[Saved entries]
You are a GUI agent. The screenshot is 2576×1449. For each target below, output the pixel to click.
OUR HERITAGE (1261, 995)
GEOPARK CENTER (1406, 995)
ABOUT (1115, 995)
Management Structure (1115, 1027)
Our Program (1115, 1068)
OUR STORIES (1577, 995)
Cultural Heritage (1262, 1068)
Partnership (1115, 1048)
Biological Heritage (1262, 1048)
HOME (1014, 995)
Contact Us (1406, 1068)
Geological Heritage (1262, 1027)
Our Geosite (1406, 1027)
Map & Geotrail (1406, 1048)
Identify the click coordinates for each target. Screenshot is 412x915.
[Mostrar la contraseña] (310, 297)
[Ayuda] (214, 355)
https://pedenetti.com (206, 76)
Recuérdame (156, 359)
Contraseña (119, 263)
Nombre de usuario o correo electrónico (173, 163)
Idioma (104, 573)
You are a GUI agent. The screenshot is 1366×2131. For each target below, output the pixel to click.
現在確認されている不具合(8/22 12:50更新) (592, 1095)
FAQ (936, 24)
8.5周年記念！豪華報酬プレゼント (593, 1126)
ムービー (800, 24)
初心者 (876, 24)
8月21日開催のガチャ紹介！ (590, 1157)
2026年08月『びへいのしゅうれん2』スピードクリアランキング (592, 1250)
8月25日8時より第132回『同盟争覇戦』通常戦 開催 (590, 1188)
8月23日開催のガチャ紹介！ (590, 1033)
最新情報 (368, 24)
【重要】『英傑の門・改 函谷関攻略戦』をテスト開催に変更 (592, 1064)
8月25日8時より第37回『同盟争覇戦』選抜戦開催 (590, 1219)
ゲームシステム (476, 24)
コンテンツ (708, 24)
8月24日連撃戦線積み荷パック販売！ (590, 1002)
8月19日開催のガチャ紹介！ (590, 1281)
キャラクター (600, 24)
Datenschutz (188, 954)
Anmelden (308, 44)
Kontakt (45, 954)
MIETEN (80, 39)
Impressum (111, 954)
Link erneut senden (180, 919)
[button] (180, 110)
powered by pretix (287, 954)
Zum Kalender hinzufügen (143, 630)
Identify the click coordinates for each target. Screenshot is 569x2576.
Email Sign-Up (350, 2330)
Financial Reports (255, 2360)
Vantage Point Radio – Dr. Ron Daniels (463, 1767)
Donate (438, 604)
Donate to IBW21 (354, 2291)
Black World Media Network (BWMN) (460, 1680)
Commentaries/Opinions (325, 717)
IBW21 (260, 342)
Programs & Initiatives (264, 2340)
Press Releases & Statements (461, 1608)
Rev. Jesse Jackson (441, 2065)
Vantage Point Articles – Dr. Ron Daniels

Assigned task: Look through the entries above for the word "agent". Copy every line where it shows up.

Answer section:
You are a GUI agent. The screenshot is 2576×1449. For each target below, output the pixel to click.
You are a GUI agent. The screenshot is 1366×2131. For each target below, output the pixel to click.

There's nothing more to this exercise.